In Italia il tasso di occupazione di cittadini non comunitari è del 66%. Quello più elevato è registrato in Sardegna (70.5%) che è 15 punti percentuali più alto rispetto a quello dei nazionali (55.7%) e 11 punti percentuali più alto rispetto agli occupati comunitari.  Oltre alla Sardegna, anche in altre cinque regioni italiane il tasso di occupazione dei cittadini extraeuropei è più alto rispetto a quello dei nazionali, in particolare in Campania (occupati italiani 44.4% contro occupati extra-Ue 63.7%), Sicilia (15.6 punti percentuali di differenza),, Calabria (+ 12.7 pp), Puglia (+5.4 pp) e Lazio (+0.8 pp).  Nelle altre regioni, di contro, il tasso di occupazione degli italiani è sempre più elevato, con uno scarto oscillante da un minimo di + 3.7 punti percentuali dell’Abruzzo ad un massimo di + 18.2 pp della Valle d’Aosta.

Analogamente, se si confronta il tasso di occupazione dei lavoratori italiani con quello dei comunitari, in 7 regioni tra cui Campania (+12.7 pp), Sicilia (+8.6 pp) e Calabria (+4.9 pp), il tasso di occupazione degli expats è più elevato rispetto a quello degli italiani.
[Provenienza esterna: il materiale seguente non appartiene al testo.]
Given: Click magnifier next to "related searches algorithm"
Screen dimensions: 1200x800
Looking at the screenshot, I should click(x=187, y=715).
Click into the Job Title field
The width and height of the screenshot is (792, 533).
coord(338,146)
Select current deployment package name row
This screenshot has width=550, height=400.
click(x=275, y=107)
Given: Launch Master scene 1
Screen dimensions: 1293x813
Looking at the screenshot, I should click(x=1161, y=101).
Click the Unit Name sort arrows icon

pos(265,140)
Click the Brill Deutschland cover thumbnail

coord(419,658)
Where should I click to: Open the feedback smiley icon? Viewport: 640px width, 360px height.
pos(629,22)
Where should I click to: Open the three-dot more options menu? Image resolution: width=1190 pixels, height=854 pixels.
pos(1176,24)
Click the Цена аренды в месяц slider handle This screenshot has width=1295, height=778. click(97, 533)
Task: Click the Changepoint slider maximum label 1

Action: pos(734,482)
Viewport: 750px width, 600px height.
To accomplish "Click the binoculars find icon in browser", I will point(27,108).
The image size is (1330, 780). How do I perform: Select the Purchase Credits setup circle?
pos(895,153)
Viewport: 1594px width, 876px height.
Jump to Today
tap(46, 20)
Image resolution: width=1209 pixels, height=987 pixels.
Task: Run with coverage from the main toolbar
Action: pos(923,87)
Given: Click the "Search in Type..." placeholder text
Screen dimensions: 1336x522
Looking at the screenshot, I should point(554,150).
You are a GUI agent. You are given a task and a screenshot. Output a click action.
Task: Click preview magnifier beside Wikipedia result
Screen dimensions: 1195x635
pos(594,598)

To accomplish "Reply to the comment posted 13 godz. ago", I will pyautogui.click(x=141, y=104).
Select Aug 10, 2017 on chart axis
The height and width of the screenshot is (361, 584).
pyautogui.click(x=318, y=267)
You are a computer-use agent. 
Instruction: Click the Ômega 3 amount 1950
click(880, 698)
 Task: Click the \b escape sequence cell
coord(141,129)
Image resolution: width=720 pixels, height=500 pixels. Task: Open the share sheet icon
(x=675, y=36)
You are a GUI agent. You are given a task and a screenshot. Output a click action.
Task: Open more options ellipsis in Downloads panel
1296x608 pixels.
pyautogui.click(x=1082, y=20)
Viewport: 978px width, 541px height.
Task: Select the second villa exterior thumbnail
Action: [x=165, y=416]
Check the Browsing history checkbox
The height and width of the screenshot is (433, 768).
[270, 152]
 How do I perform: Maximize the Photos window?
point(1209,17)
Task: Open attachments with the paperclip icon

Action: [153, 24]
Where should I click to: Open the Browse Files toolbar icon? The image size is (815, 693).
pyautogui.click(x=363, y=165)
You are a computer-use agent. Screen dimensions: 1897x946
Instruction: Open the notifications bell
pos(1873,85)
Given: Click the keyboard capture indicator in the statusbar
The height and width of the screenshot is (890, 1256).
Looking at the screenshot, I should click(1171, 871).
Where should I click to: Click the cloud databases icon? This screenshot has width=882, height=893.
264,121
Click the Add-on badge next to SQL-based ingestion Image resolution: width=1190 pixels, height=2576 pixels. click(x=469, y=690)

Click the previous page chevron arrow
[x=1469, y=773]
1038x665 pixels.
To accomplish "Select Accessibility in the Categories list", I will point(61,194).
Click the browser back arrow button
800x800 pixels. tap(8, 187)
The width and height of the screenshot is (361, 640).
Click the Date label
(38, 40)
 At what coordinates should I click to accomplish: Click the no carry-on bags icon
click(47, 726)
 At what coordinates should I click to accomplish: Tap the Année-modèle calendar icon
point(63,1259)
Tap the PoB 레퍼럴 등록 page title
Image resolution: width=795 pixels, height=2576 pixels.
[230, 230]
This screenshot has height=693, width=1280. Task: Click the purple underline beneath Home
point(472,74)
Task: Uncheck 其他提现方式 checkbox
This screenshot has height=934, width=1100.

Il solo confronto delle percentuali, tuttavia, potrebbe trarre in inganno e far giungere a conclusioni fuorvianti, anche perché il tasso di occupazione è calcolato su popolazioni e su occupati che cambiano in base alla nazionalità. 

Chi e quanti sono i lavoratori in Europa e in Italia

Secondo i dati del primo quadrimestre del 2019, nell’Unione europea sono impiegati più di 224 milioni di lavoratori, di cui 9.6 milioni (4.3%) sono extra comunitari, 9.4 milioni (4.2%) sono europei ma lavorano in un paese Ue diverso da quello di residenza. Ciò significa che più di 205 milioni di persone (91.5% del totale) lavorano nello stesso paese di cui sono cittadini.  In Italia, secondo i dati Eurostat del primo quadrimestre 2019, risultano occupati 22.4 milioni di individui tra i 20 e i 64 anni: il 90% nazionali (20 milioni), 1 milione e 630 mila non europei e solo 770 mila comunitari, ovvero il 3.5% del totale. Quest’ultimo dato è inferiore sia alla media europea sia a quello osservato in altri paesi come Lussemburgo (quasi un lavoratore su due risiede altrove in Europa), Irlanda (13%) o Germania (6.5%). 

Quota di lavoratori non-nazionali rispetto al totale degli occupati, distinti in extracomunitari e comunitari, dati 2019 Eurostat

 

Regioni del Sud fanalino di coda in Europa per numero di occupati nazionali

Gli occupati extra europei, quindi, non solo rappresentano in assoluto una componente minoritaria nel mercato del lavoro italiano, ma sono concentrati nei gradini più bassi della gerarchia occupazionale (collaboratore domestico, lavapiatti, muratore, bracciante agricolo), anche in presenza di titoli di studio superiori. Questo fenomeno, suggerisce anche una possibile spiegazione agli alti tassi di occupazione a livello regionale degli extracomunitari, i quali hanno generato – soprattutto nei settori caratterizzati da bassa specializzazione e nel periodo di crisi- un effetto compensativo rispetto alla contrazione della componente italiana. Uno dei dati più preoccupanti, infine, riguarda l’occupazione degli italiani tra i 20 e i 64 anni, soprattutto nelle regioni italiane in ritardo di sviluppo (Sicilia, Campania, Calabria, Puglia e Basilicata) che si collocano nelle ultime 6 posizioni nel ranking delle quasi 300 regioni europee. A questo si aggiunge anche la bassa incidenza di lavoratori comunitari e la scarsa capacità di impiegare o trattenere potenziali lavoratori high-skilled, come i giovani laureati o dottorati, caratteristiche che rendono ancora meno attrattivo il mercato del lavoro italiano nello scenario globale.